**** MATERIAL SHOWN

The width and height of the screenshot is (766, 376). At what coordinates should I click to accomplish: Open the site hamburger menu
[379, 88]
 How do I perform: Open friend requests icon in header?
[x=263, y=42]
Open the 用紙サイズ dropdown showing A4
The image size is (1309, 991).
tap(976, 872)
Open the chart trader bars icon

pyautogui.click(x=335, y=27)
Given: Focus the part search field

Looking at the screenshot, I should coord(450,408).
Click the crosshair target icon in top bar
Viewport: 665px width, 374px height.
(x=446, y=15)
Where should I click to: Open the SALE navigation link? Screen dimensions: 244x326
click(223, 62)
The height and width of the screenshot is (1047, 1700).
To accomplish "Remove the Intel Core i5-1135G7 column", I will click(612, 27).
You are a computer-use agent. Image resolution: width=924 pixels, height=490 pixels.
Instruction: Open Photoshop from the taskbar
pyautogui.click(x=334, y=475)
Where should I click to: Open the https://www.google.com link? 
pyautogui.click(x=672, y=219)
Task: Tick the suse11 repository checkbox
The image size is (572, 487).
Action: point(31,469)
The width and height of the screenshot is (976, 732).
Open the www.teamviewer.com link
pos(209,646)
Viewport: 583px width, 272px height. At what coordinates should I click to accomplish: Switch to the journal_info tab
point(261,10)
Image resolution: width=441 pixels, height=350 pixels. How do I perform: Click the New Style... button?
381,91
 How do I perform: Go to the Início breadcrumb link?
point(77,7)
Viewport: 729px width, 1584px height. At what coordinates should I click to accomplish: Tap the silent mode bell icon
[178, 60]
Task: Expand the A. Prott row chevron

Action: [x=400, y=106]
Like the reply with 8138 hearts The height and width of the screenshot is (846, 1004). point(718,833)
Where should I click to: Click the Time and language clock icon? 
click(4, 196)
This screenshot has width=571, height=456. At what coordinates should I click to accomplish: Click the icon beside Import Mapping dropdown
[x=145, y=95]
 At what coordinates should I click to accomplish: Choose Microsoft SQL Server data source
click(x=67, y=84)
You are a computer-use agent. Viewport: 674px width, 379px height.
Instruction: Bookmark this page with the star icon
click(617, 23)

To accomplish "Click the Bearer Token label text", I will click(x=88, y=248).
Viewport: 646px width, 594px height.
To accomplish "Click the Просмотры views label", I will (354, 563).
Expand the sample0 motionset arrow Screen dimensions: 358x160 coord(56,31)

********

_INSTRUCTIONS FOR THE TASK:_ Lines in the data that hold "label" must be located and copied.

_ANSWER FOR THIS EXERCISE:_
To accomplish "Click the Bearer Token label text", I will click(x=88, y=248).
To accomplish "Click the Просмотры views label", I will (354, 563).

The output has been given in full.